═════ Text shown ═════
Stockholm, SWEDEN (10/12/99)- This year's Nobel Prize in Physiology
or Medicine goes to Günter Blobel, a pioneering cell and molecular biologist
at Rockefeller University in New York. Dr. Blobel's research over the past
20 years has elucidated the nature of the molecular signals that determine
the transport and localization of proteins in the cell.
There are about one billion protein molecules in every cell. Dr. Blobel identified
universal signaling processes that are universal in yeast, plant, and animal
cells. His work led to a key understanding of how larger proteins are able
to move across the membranes of the organelles. He determined that newly created
proteins were directed to their correct locations in the cell by identifying
signals that act as a kind of cellular zip code.
"Günter made one of the most important discoveries in modern biology.
═════
• Exercise objective: Repeat the Nobel Prize announcement from "Stockholm, SWEDEN (10/12/99)- This" to "in modern biology.", swapping "zip code" for "postal code".
═════ Given entries ═════
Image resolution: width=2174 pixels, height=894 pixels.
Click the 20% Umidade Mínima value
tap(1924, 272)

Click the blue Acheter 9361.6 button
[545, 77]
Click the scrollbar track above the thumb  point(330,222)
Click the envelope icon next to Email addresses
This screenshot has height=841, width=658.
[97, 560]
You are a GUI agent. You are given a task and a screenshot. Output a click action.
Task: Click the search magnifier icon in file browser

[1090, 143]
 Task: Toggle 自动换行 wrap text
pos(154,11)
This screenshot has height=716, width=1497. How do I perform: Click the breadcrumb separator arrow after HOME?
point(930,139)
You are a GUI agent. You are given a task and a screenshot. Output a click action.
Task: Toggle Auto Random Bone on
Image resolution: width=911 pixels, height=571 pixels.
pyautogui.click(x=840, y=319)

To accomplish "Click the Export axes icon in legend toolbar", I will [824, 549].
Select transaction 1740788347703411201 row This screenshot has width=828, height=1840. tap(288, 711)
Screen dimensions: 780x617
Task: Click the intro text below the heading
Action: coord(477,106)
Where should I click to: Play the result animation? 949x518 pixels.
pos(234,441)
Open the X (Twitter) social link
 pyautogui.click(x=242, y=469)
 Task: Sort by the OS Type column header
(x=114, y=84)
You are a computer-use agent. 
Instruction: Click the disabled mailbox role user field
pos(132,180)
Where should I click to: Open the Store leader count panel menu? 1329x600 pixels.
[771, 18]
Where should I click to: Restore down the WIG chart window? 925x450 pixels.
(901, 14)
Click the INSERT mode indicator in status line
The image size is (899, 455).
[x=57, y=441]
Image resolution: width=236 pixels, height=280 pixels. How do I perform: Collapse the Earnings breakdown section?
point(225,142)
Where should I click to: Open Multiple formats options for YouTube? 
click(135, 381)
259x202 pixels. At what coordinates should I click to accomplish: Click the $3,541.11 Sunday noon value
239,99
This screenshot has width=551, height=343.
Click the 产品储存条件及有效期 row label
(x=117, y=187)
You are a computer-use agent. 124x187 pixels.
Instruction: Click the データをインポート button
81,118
═════
• Result below:
Stockholm, SWEDEN (10/12/99)- This year's Nobel Prize in Physiology
or Medicine goes to Günter Blobel, a pioneering cell and molecular biologist
at Rockefeller University in New York. Dr. Blobel's research over the past
20 years has elucidated the nature of the molecular signals that determine
the transport and localization of proteins in the cell.
There are about one billion protein molecules in every cell. Dr. Blobel identified
universal signaling processes that are universal in yeast, plant, and animal
cells. His work led to a key understanding of how larger proteins are able
to move across the membranes of the organelles. He determined that newly created
proteins were directed to their correct locations in the cell by identifying
signals that act as a kind of cellular postal code.
"Günter made one of the most important discoveries in modern biology.